__SELECTION__:
◆ ◆ ◆

The Zagi done with this method is not combat legal, it is my goal to see how fast a bagged Zagi
can fly.
The zagi in the pictures shown weighed 430 gram (with out equipment) and I estimate an all up Wight of +/- 600 grams.
If you want to obtain a bagged Zagi or need more info on building your own you can email me

Wednesday, February 14, 2007


Dont fly these planes in a thunder storm the carbon fibre could attract lightning....... no jokes
On a quest to build strong and light, I tried a slightly different lay-up on wing no 2
These photos show the layup of the centre panel which is made up as follows.

Normal herex cut and sanded for sandwich.
1 x layer 49 gram glass cloth not at 45 degrees
1 x carbon cloth 96 gram at 45 degrees
These form the outer skin.
Inside there is 1 x layer 49 gram glass cloth.

the bottom panel has 7 x 60k tows with 4 x full length then spaced 5 x , 6 x and with 7 x across the centre about 40 cm . The top panel has 2 x more tows full length ending with 10 x across the centre 40 cm. Does this make any sense........well yes the top normally fails first as it is under compression on the winch, the bottom needs less tows as it is under tension.

The stepped layers of tows closely follow the curved load on the wing on its bending moment,
ie. greatest in the middle and less towards the tips , put very simply.

◆ ◆ ◆

__DATASET RECORDS__:
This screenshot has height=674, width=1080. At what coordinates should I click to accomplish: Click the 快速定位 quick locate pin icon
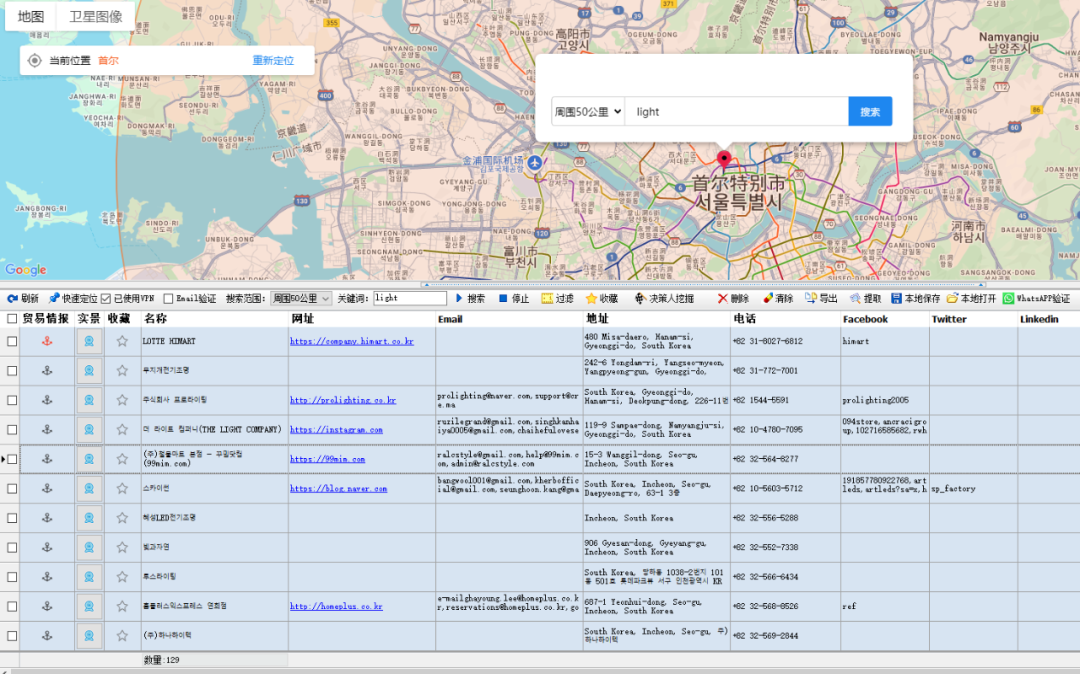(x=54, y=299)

◆ ◆ ◆

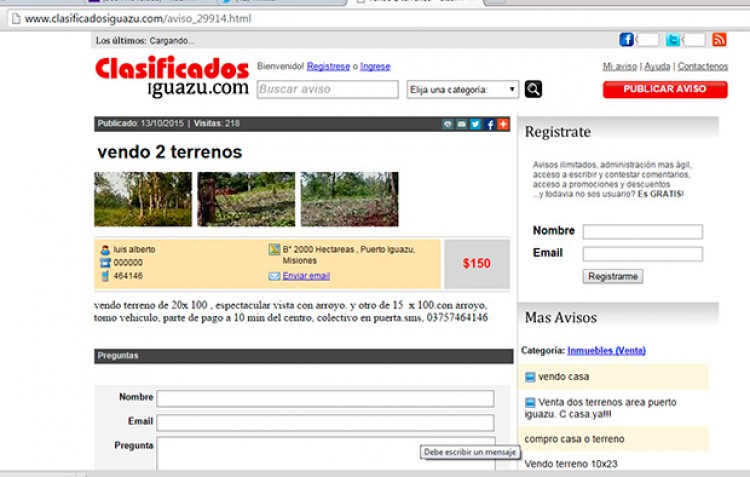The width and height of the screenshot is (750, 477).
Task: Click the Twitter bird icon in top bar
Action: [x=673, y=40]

◆ ◆ ◆

__TO BE DONE__: Transcribe the stretch of the Zagi wing text from "Dont fly these" through "gram glass cloth.". The material above comes from a different source than the Zagi wing text.

__SOLUTION TO THIS EXERCISE__:
Dont fly these planes in a thunder storm the carbon fibre could attract lightning....... no jokes
On a quest to build strong and light, I tried a slightly different lay-up on wing no 2
These photos show the layup of the centre panel which is made up as follows.

Normal herex cut and sanded for sandwich.
1 x layer 49 gram glass cloth not at 45 degrees
1 x carbon cloth 96 gram at 45 degrees
These form the outer skin.
Inside there is 1 x layer 49 gram glass cloth.